*** DATA RECORDS

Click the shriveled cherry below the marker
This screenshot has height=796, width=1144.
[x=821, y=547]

******
*** DATA RECORDS

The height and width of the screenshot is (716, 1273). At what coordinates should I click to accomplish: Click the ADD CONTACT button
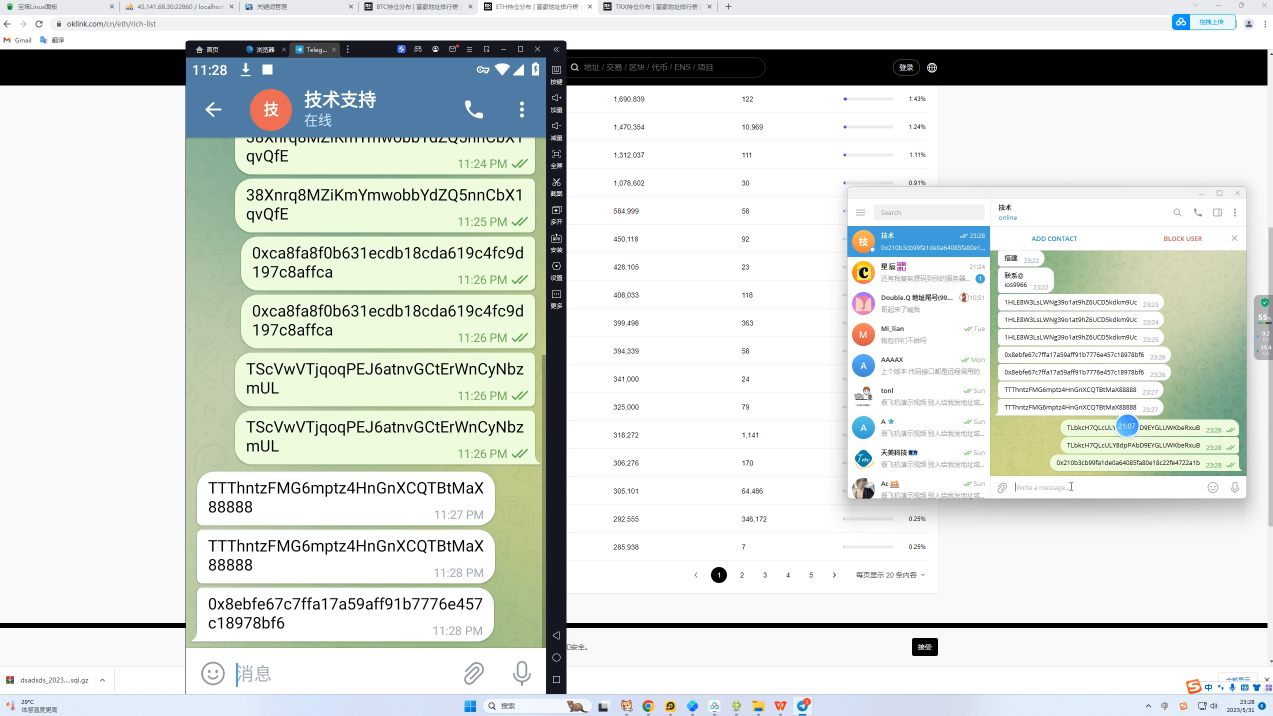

******
*** DATA RECORDS

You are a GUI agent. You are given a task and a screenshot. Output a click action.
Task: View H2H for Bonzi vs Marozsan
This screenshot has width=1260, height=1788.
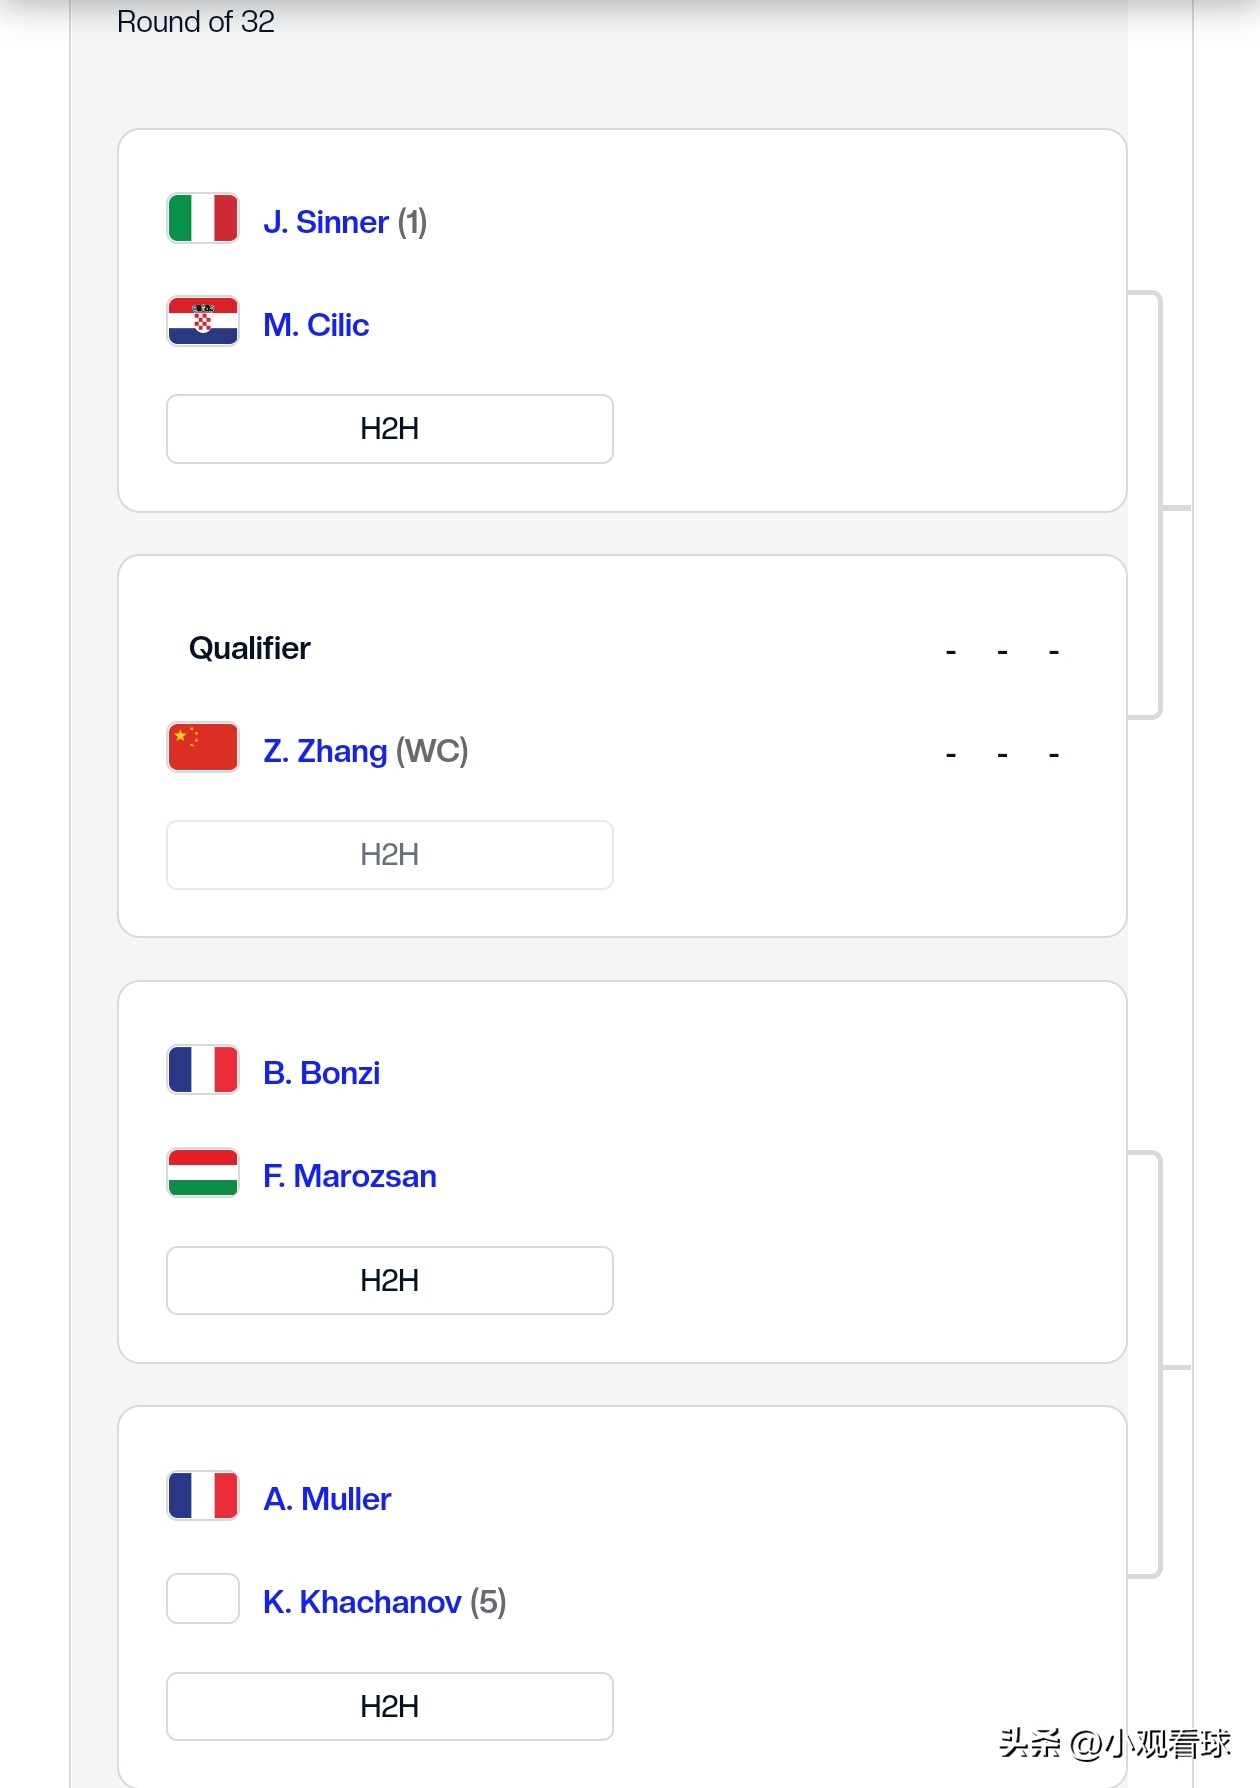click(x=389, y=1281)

******

_INSTRUCTIONS FOR THE TASK_
Rewrite the lines between the one holding "Click the shriveled cherry below the marker" and the one holding "[x=821, y=547]", inclusive, swapping "shriveled cherry" for "wrinkled cherry" and leaving everything else unchanged.

_WRITTEN ANSWER_
Click the wrinkled cherry below the marker
This screenshot has height=796, width=1144.
[x=821, y=547]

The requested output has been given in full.